- [Exercise tasks]:
A: From the Bethea hanging article, write out everything from "Daviess County sheriff" down to "press ate it up.".
B: According to the Bethea hanging article, what was Lischia Edwards's age?
>> Start Document segment
History

Less than a century ago, 20,000 people traveled to Kentucky to see a white woman hang a black man

Daviess County sheriff Florence Thompson had held the position for only a few months when the Rainey Bethea case landed on her desk. Bethea had confessed to the rape and murder of 70-year-old Lischia Edwards — a capital crime under Kentucky law, and one that fell upon the local sheriff to punish. “I could appoint the deputy sheriff or deputize any citizen to spring the trap,” Thompson told reporters as she stoically resigned herself to the role, “but to do that would inflict an unpleasant job … upon someone else.” She would be the country’s first female executioner, and the press ate it up.

By then most states had long since abandoned the practice of public executions. But this “hangman in skirts” had aroused in readers a deep curiosity, like some medieval muscle memory of a time when grotesque civic entertainment was customary. Bethea’s guilt, let alone the ethics of public execution, hardly came into question for the dozens of newspaper articles leading up to the August 14 hanging.
>> End Document segment
>> Start Dataset extract
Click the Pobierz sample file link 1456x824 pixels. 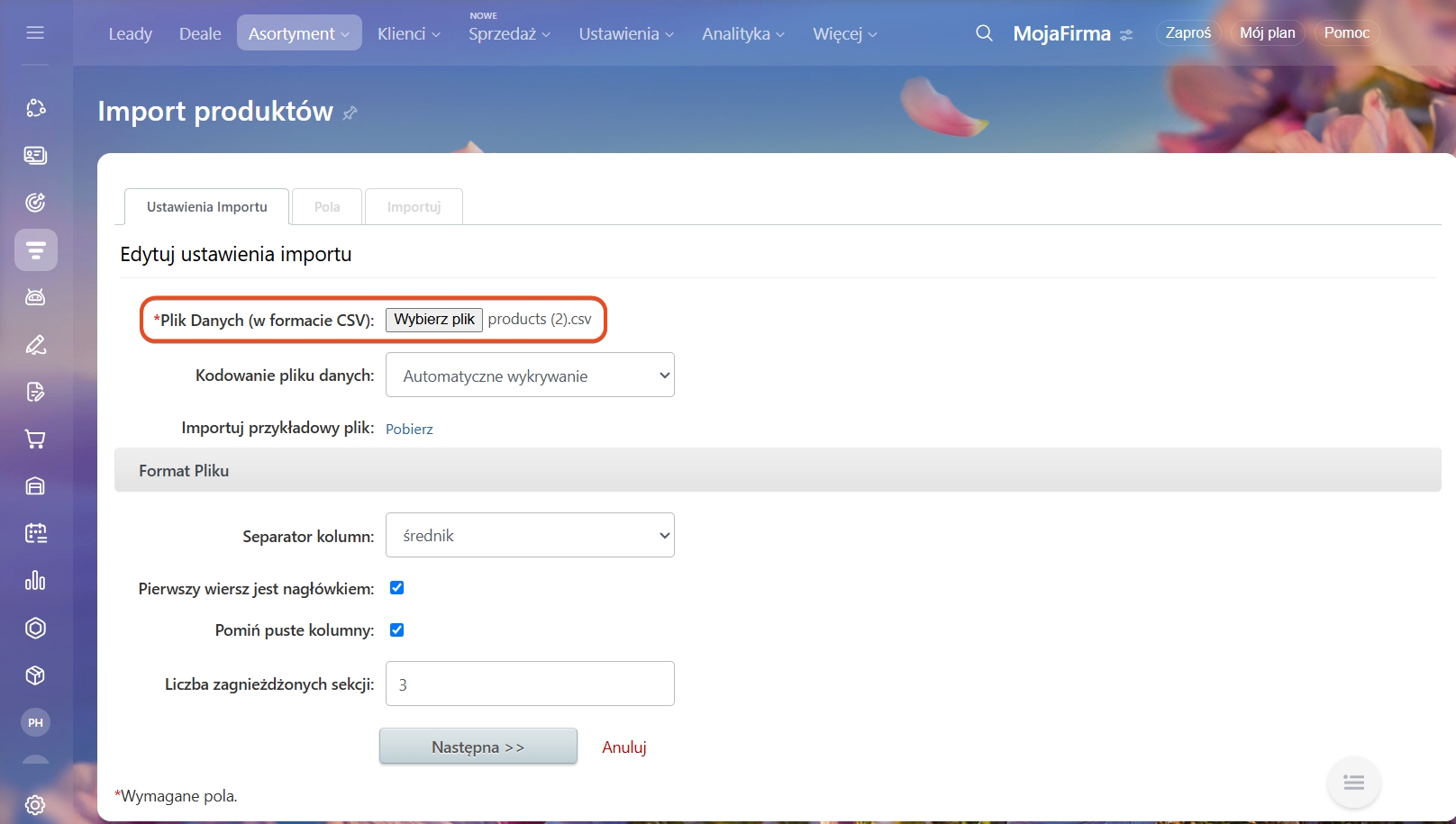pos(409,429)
>> End Dataset extract
>> Start Dataset extract
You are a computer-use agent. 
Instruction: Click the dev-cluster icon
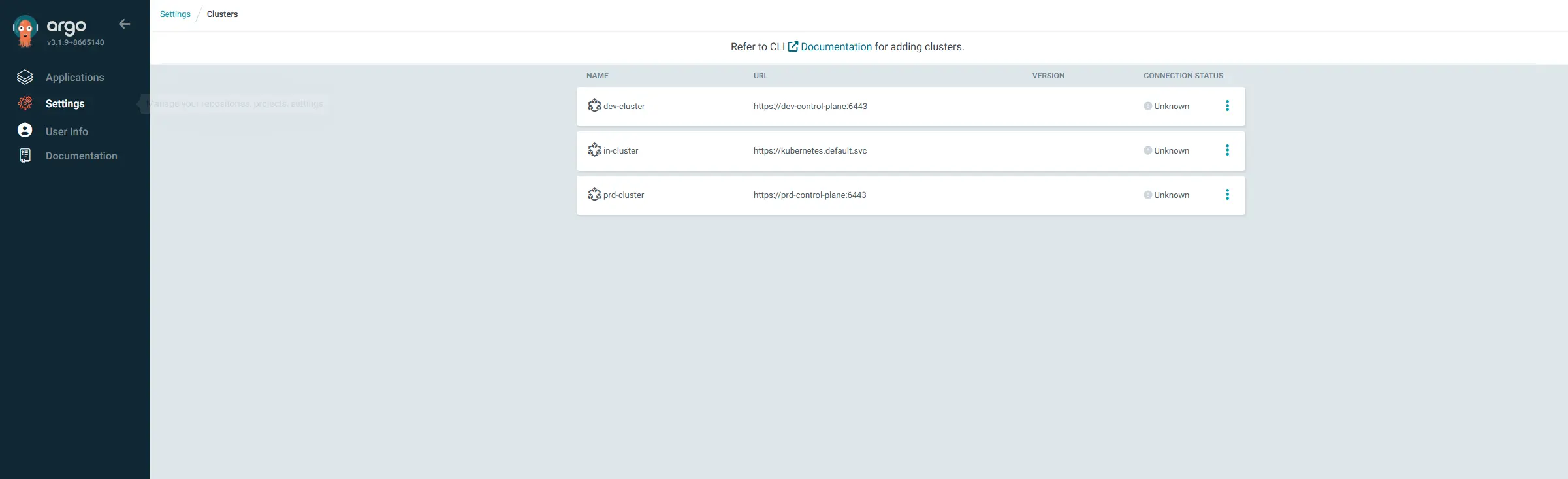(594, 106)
>> End Dataset extract
- [Written responses]:
A:
Daviess County sheriff Florence Thompson had held the position for only a few months when the Rainey Bethea case landed on her desk. Bethea had confessed to the rape and murder of 70-year-old Lischia Edwards — a capital crime under Kentucky law, and one that fell upon the local sheriff to punish. “I could appoint the deputy sheriff or deputize any citizen to spring the trap,” Thompson told reporters as she stoically resigned herself to the role, “but to do that would inflict an unpleasant job … upon someone else.” She would be the country’s first female executioner, and the press ate it up.

B: She was 70 years old.